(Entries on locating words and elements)
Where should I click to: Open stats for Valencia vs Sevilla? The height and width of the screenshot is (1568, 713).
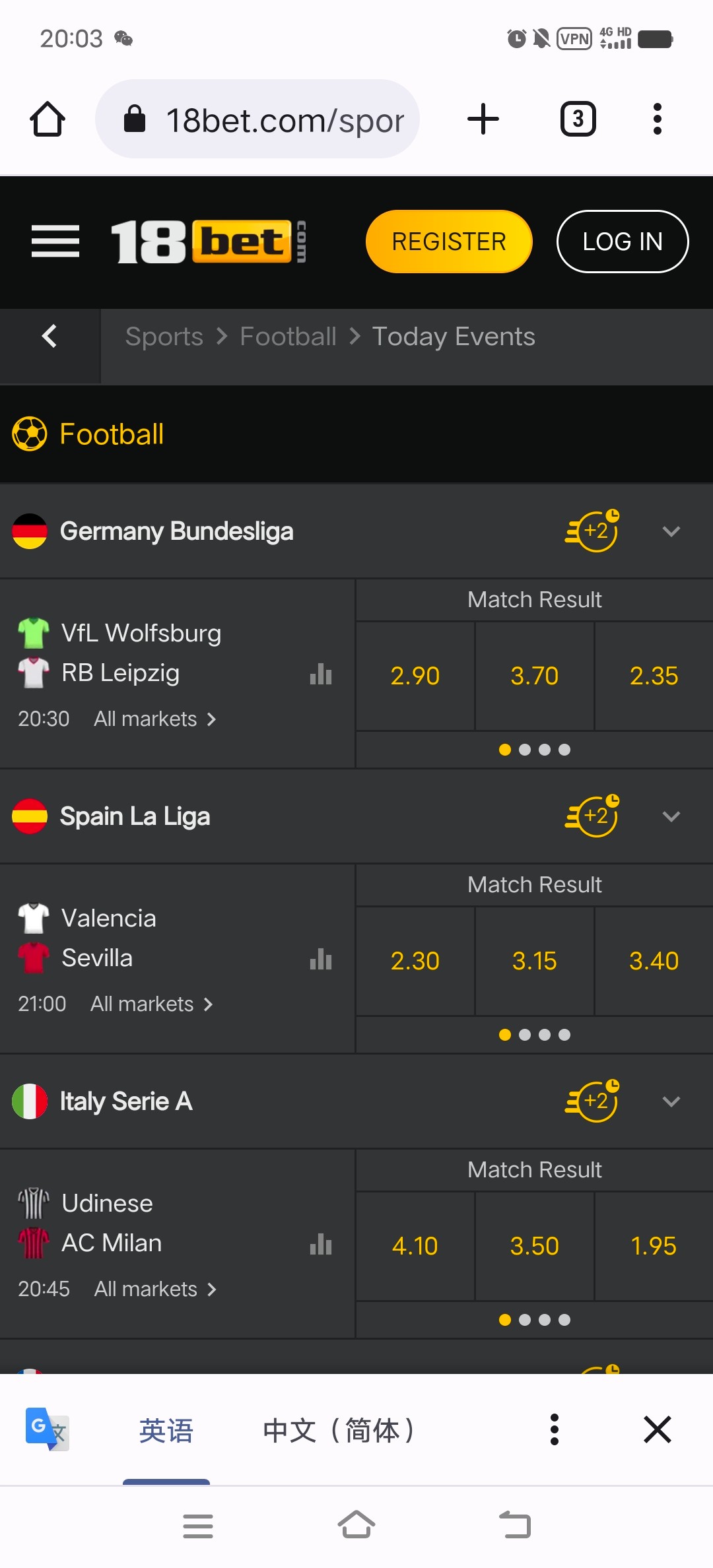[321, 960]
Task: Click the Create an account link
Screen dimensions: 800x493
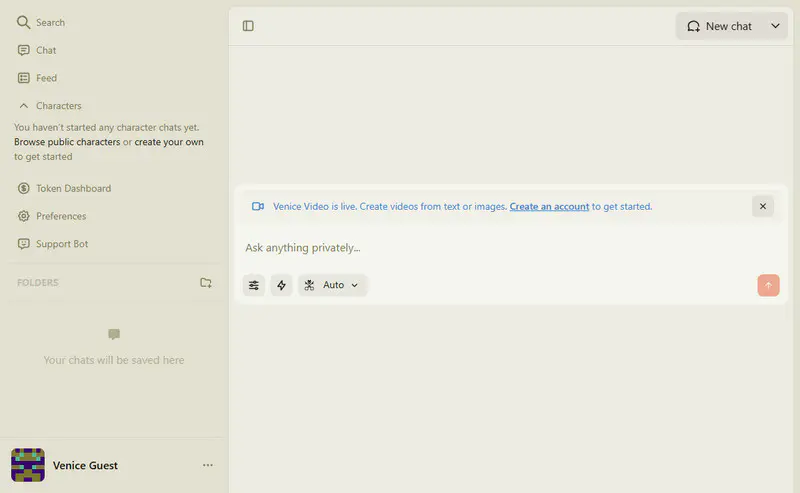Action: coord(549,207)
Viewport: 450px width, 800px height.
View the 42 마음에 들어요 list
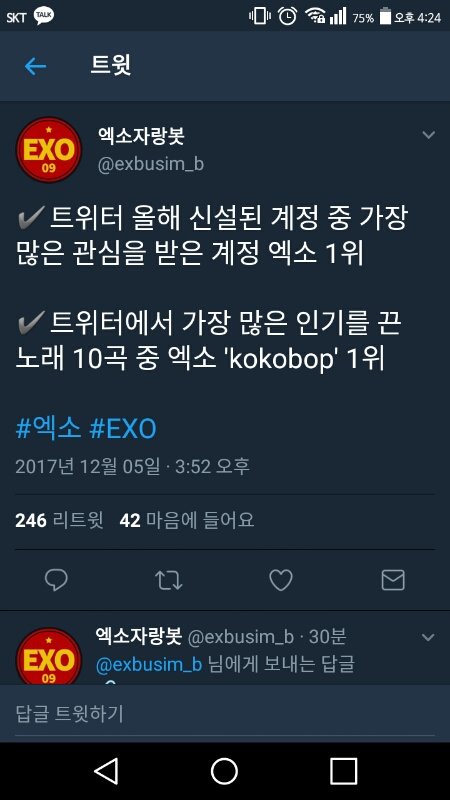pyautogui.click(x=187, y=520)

-- Aim of the task --
Pull every line of text from all the records above and copy it word for word. Leave the pictures out of your answer.

-- Full answer --
Where should I click to: Open stats for Valencia vs Sevilla? The height and width of the screenshot is (1568, 713).
[321, 960]
Task: Click the Create an account link
Screen dimensions: 800x493
Action: coord(549,207)
Viewport: 450px width, 800px height.
View the 42 마음에 들어요 list
pyautogui.click(x=187, y=520)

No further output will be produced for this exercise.